__Texte du document__.
En 2014, le maire de la Ville rose, Jean-Luc Moudenc, a lancé un vaste plan de protection citoyenne, avec l’idée d’installer pas moins de 400 caméras, ainsi que des dispositifs de surveillance à la pointe de la technologie dans toute la ville. Or, l’idée d’une ville à l’allure de 1984 de George Orwell est loin de faire l’unanimité.
À l’image des initiatives lancées aux 4 coins du globe depuis une dizaine d’années, Toulouse Métropole a lancé en 2015 son projet de « Smart City », avec pour objectif de créer une ville plus innovante, plus connectée mais aussi et surtout, plus sûre. Toulouse a ainsi discrètement vu fleurir des dispositifs filmiques de plus en plus intelligents, certains faisant même appel à l’intelligence artificielle, au machine learning et à de meilleurs systèmes de gestion des vidéos. De son côté, le maire de la ville et membre des Républicains, Jean-Luc Moudenc, explique aux citoyen·ne·s vouloir assurer la sécurité de chacun·e. En outre, les progrès technologiques sont, doucement mais sûrement, en train de révolutionner la façon dont la police recueille des preuves et lutte contre la criminalité.

__Extrait des données__.
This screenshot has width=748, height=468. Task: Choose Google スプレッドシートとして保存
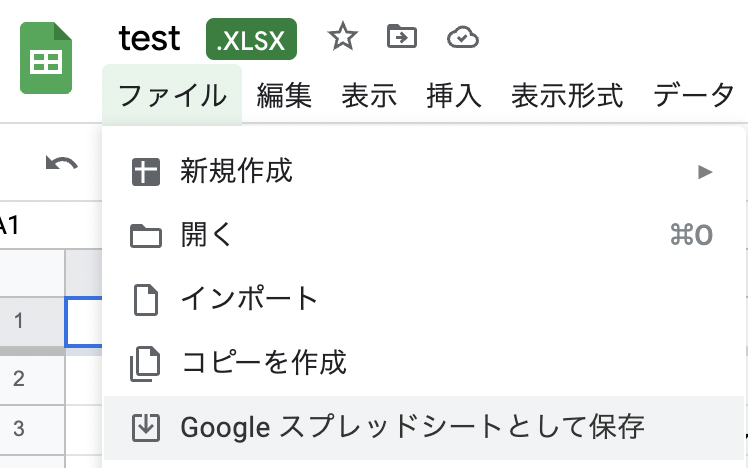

__Consignes__.
a) D'après le texte sur la vidéosurveillance à Toulouse, combien de caméras le plan lancé en 2014 prévoyait-il d'installer ?
b) Dans le texte sur la vidéosurveillance à Toulouse, résumez en quelques phrases le paragraphe qui commence par « À l’image des initiatives » en gardant ses faits principaux.
c) Réécrivez le passage du texte sur la vidéosurveillance à Toulouse qui commence par « À l’image des » et va jusqu'à « contre la criminalité. », en remplaçant « Toulouse Métropole » par « la métropole de Toulouse ».
Les données n'ont aucun lien avec le texte.

__Réponses attendues__.
a) Pas moins de 400 caméras.

b) Comme d'autres villes du monde depuis une dizaine d'années, Toulouse Métropole a lancé en 2015 un projet de « Smart City » pour rendre la ville plus innovante, plus connectée et surtout plus sûre. Des dispositifs de vidéo de plus en plus intelligents s'y sont discrètement multipliés, certains utilisant l'intelligence artificielle et le machine learning. Le maire Jean-Luc Moudenc, membre des Républicains, dit vouloir assurer la sécurité de chacun. Les progrès technologiques changent peu à peu la façon dont la police recueille des preuves et lutte contre la criminalité.

c)
À l’image des initiatives lancées aux 4 coins du globe depuis une dizaine d’années, la métropole de Toulouse a lancé en 2015 son projet de « Smart City », avec pour objectif de créer une ville plus innovante, plus connectée mais aussi et surtout, plus sûre. Toulouse a ainsi discrètement vu fleurir des dispositifs filmiques de plus en plus intelligents, certains faisant même appel à l’intelligence artificielle, au machine learning et à de meilleurs systèmes de gestion des vidéos. De son côté, le maire de la ville et membre des Républicains, Jean-Luc Moudenc, explique aux citoyen·ne·s vouloir assurer la sécurité de chacun·e. En outre, les progrès technologiques sont, doucement mais sûrement, en train de révolutionner la façon dont la police recueille des preuves et lutte contre la criminalité.